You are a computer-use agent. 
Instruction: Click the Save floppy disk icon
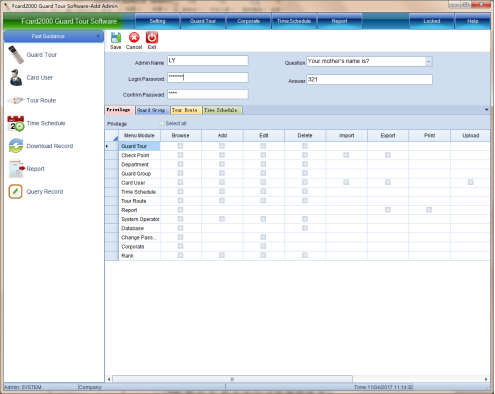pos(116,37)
_ _ _ _ _
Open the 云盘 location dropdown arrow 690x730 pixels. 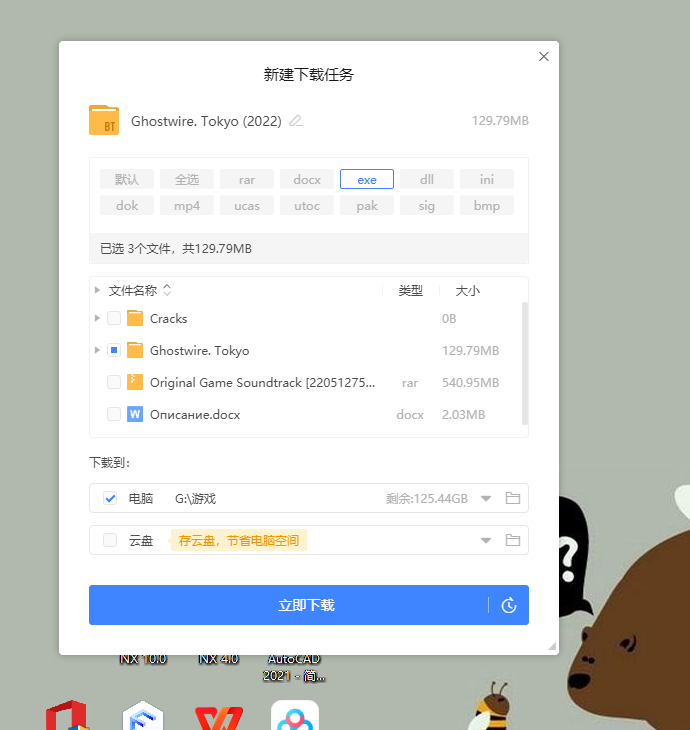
_ _ _ _ _
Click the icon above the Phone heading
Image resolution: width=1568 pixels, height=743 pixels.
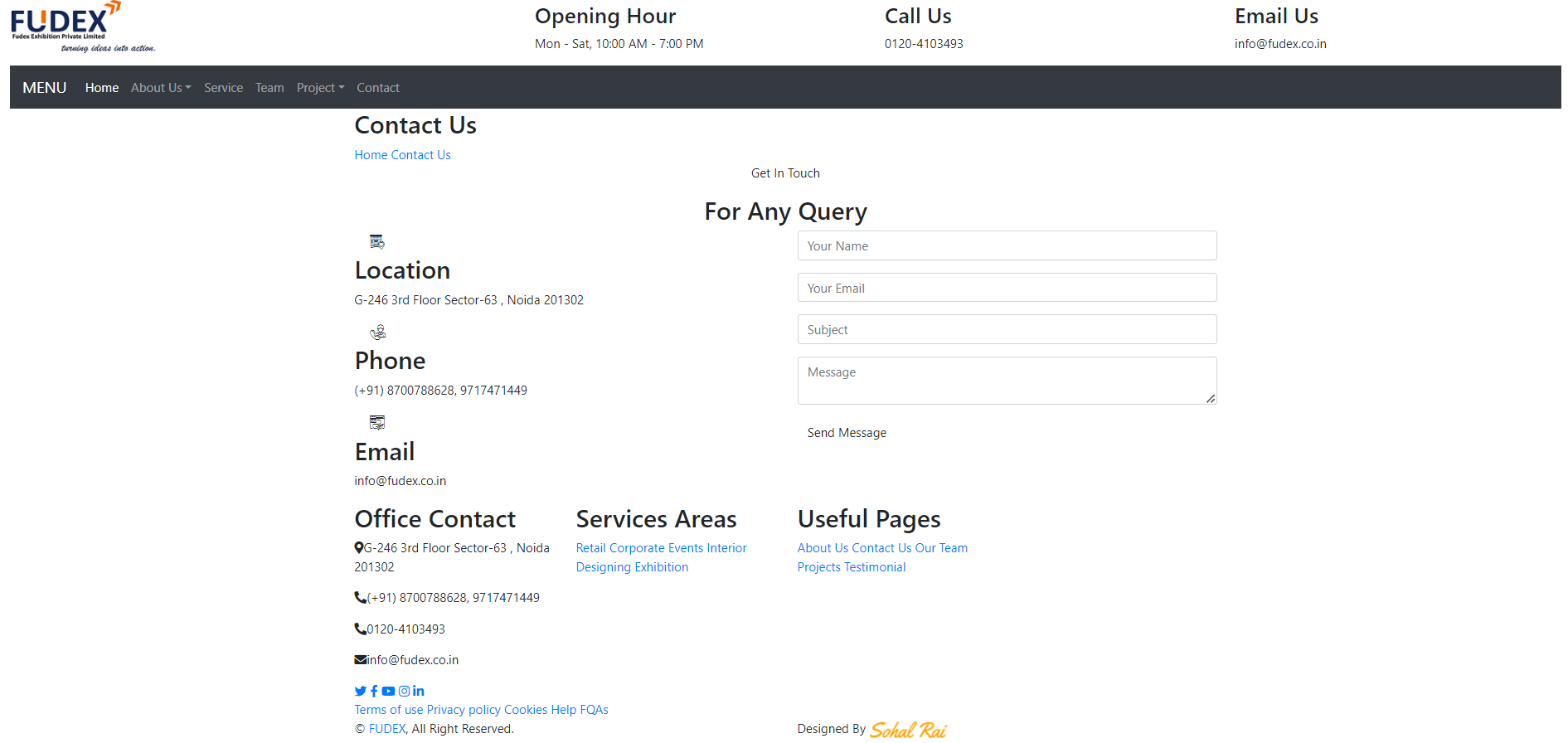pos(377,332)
_ _ _ _ _
Görev: "You are a computer-use agent." ifadesinin geçtiği satırdan başlayıp "pos(116,37)" ifadesinin geçtiği satırdan sonra durarak bu satırları, içlerindeki istekler de dahil, yeniden yazar mısın; bunu yaparken yanıtlardaki koordinatları 2 ile ölçekleyip tam sayıya yuvarlar mısın (buçuklar yukarı)? Resimleri yanıta koyma.

Yazılı yanıt:
You are a computer-use agent. 
Instruction: Click the Save floppy disk icon
pos(232,74)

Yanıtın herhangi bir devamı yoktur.